EXERCISE SET =>
1) List the principal church groups named in the text about travel and the Negro church.
2) Continue the text about travel and the Negro church, starting after its final sentence.

SELECTED TEXT =>
As years went on, I extended these visits to the adjoining counties and adjoining states. Then, as the school at Tuskegee became better known, I took advantage of the invitations that came to me to visit more distant parts of the country, where I had an opportunity to learn still more about the actual life of the people and the nature of the difficulties with which they were struggling.
In all this, my purpose was to get acquainted with the masses of the people—to gain their confidence so that I might work with them and for them.
In the course of travel and observation I became more and more impressed with the influence that the organizations which coloured people have formed among themselves exert upon the masses of people.
The average man outside of the Negro race is likely to assume that the ten millions of coloured people in this country are a mere disorganized and heterogeneous collection of individuals, herded together under one statistical label, without head or tail, and with no conscious common purpose. This is far from true. There are certain common interests that are peculiar to all Negroes, certain channels through which it is possible to touch and influence the whole people. In my study of the race in what I may call its organized capacity, I soon learned that the most influential organization among Negroes is the Negro church. I question whether or not there is a group of ten millions of people anywhere, not excepting the Catholics, that can be so readily reached and influenced through their church organizations as the ten millions of Negroes in the United States. Of these millions of black people there is only a very small percentage that does not have formal or informal connection with some church. The principal church groups are: Baptists, African Methodists, African Methodist Episcopal Zionists, and Coloured Methodists, to which I might add about a dozen smaller denominations.

DATA SHOWN =>
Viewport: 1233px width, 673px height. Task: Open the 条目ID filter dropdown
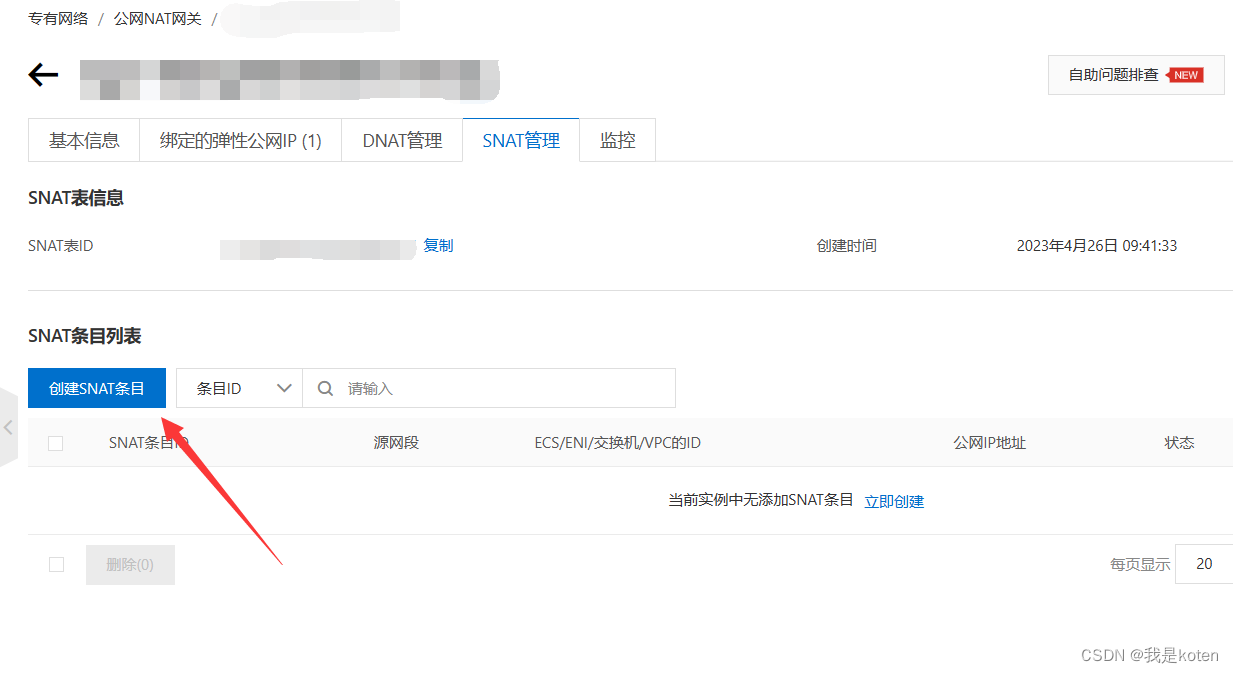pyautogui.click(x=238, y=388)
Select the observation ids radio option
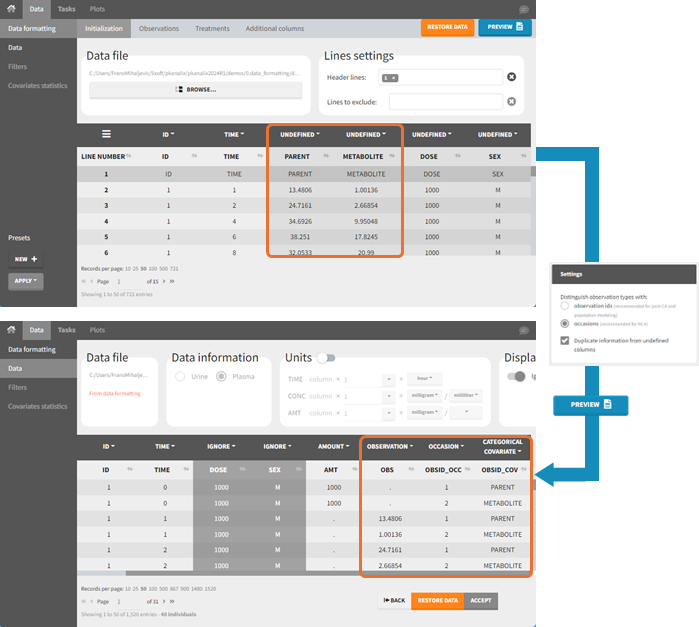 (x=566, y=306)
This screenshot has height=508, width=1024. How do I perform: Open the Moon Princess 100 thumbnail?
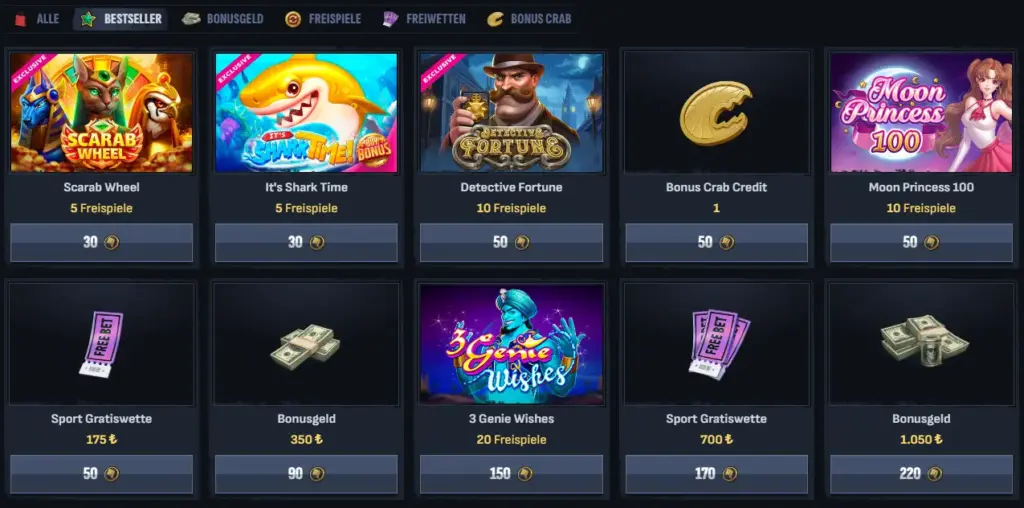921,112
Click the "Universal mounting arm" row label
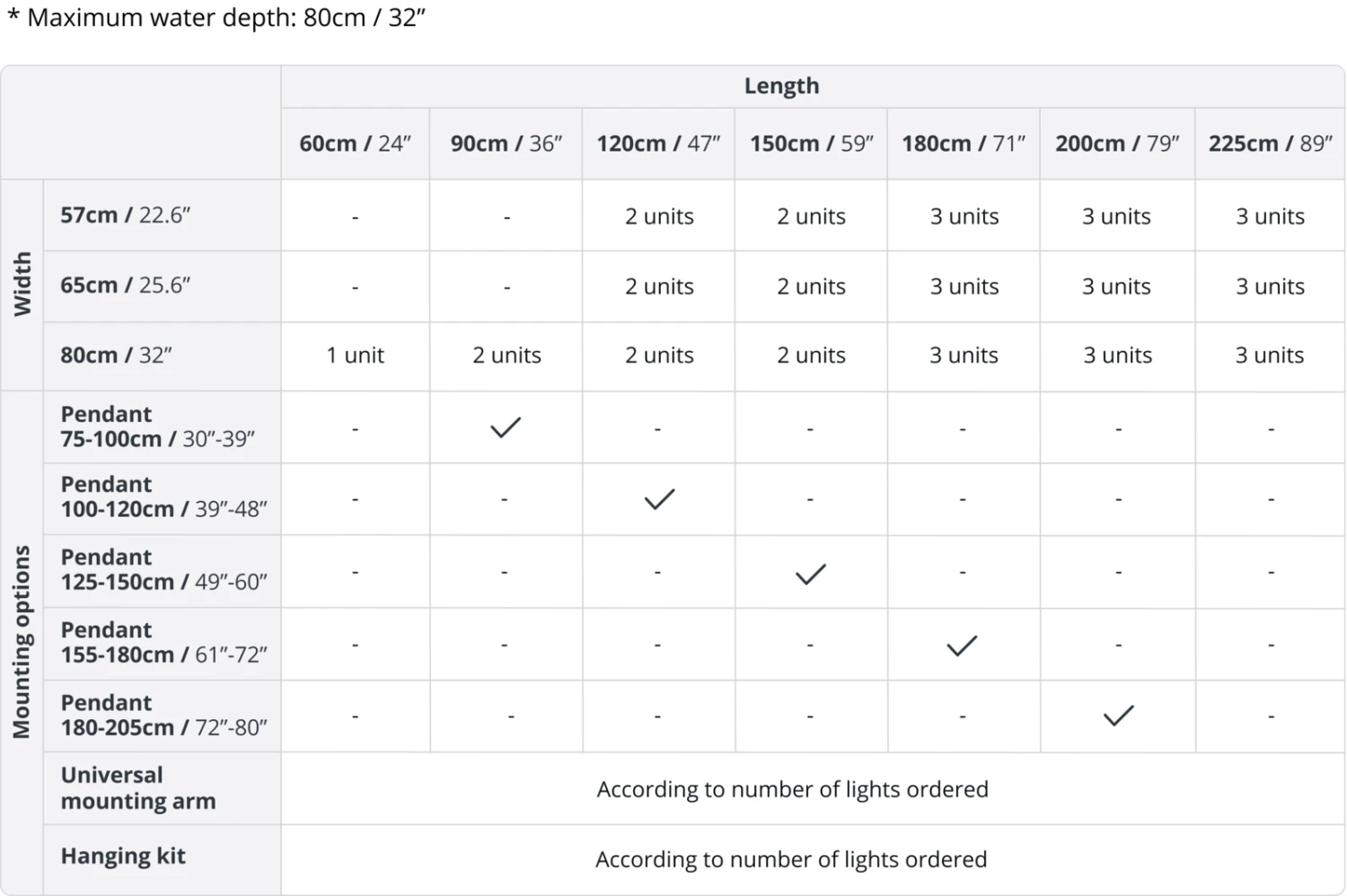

PER-TASK ANSWERS =>
1) Baptists, African Methodists, African Methodist Episcopal Zionists, and Coloured Methodists.

2)
I began my work of getting the support of these organizations by speaking (or lecturing, as they are accustomed to describe it) to the coloured people in the little churches in the country surrounding the school at Tuskegee. When later I extended my journeys into other and more distant parts of the country, I began to get into touch with the leaders in the church and to learn something about the kind and extent of influence which these men exercise through the churches over the masses of the Negro people.
It has always been a great pleasure to me to meet and to talk in a plain, straightforward way with the common people of my own race wherever I have been able to meet them. But it is in the Negro churches that I have had my best opportunities for meeting and getting acquainted with them.
It has been my privilege to attend service in Trinity Church, Boston, where I heard Phillips Brooks. I have attended service in the Fifth Avenue Presbyterian Church in New York, where I heard the late Dr. John Hall. I have attended service in Westminster Abbey, in London. I have visited some of the great cathedrals in Europe when service was being held. But not any of these services have had for me the real interest that certain services among my own people have had. Let me describe the type of the service that I have enjoyed more than any other in all my experience in attending church, whether in America or Europe.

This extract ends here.